Ms Dunn's attorney, Jim Bros-nahan, said the charges "are being brought against the wrong person at the wrong time and for the wrong reasons. They are the culmination of a well-financed and highly orchestrated disinformation campaign".

Charged along with Ms Dunn and Mr Hunsaker (41), were Boston security contractor Ronald R DeLia (56), and private investigators Bryan Wagner (29), with an address in Colorado, and Matthew Depante (27), manager of Action Research Group of Melbourne, Florida.

They were accused of participating in a long-running HP surveillance operation that involved the use of false pretences to gain access to personal phone records of HP board members, journalists and their families - a practice known as "pretexting".

Each was charged with fraudulent wire communications, wrongful use of computer data, identity theft, and conspiracy to commit those three crimes.
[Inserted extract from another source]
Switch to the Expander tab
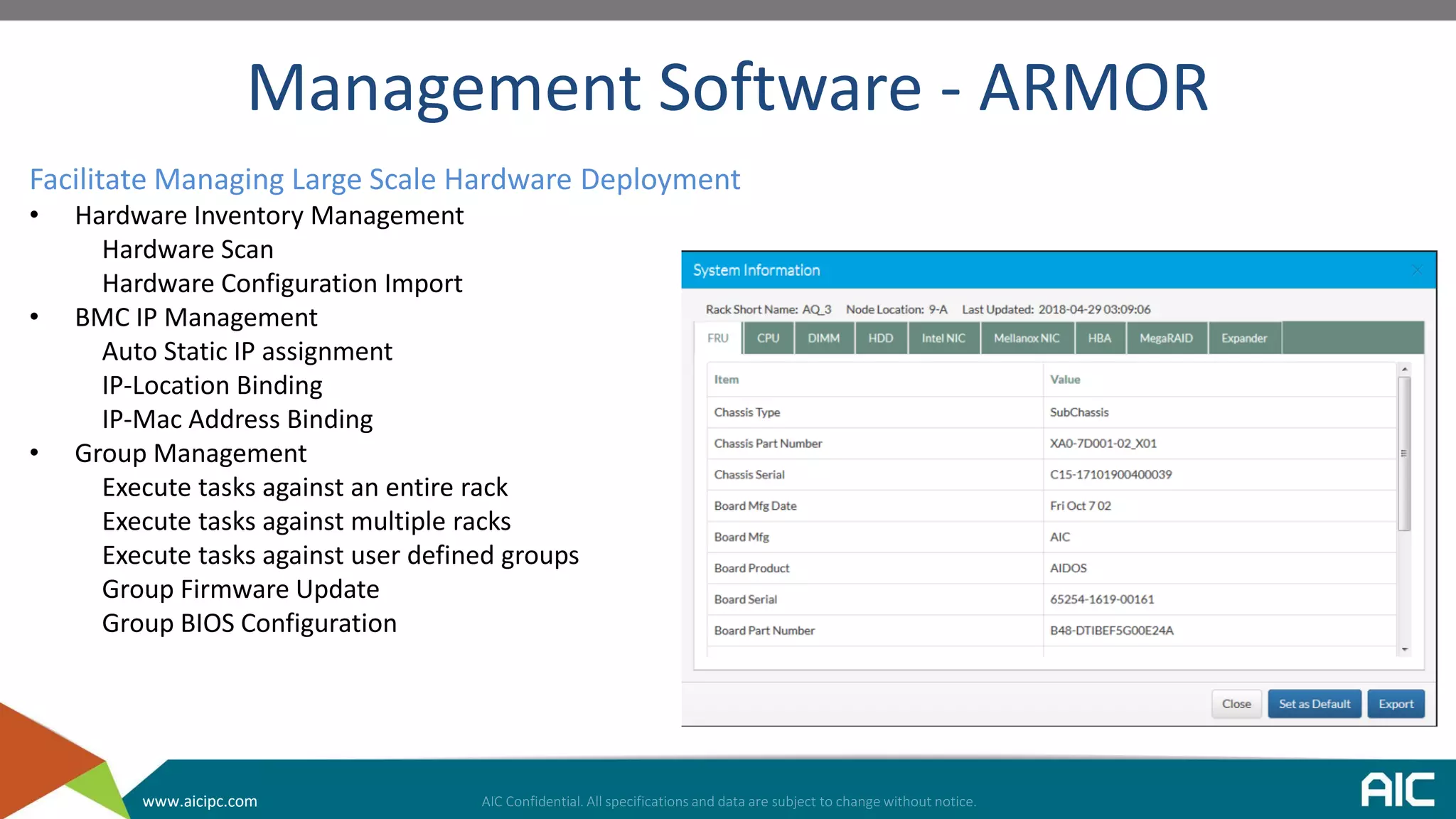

The complaint alleges that the defendants used "false and fraudulent pretences" to obtain confidential information from a phone company, including billing records, belonging to 12 people.

Ms Dunn, who first stepped down as chairwoman and then resigned from the board last month, repeatedly has said she was given assurances that the methods used in the leak probe were legal.

The criminal charges come a few days after Ms Dunn, Mr Hunsaker and the company's chairman and chief executive, Mark Hurd, appeared before a congressional investigative subcommittee to answer questions about the surveillance methods HP used.

The tactics included following or watching board members, journalists and their family members at home and at conferences, and conducting a sting operation on a reporter.

The two-phase spying operation began in 2005 and ended this past spring.

According to court papers filed on Wednesday, the telephone, fax and mobile phone accounts of more than 24 people were accessed in the HP probe.

HP's investigators reviewed 33 months of phone records and about 1,750 calls from 590 telephone numbers.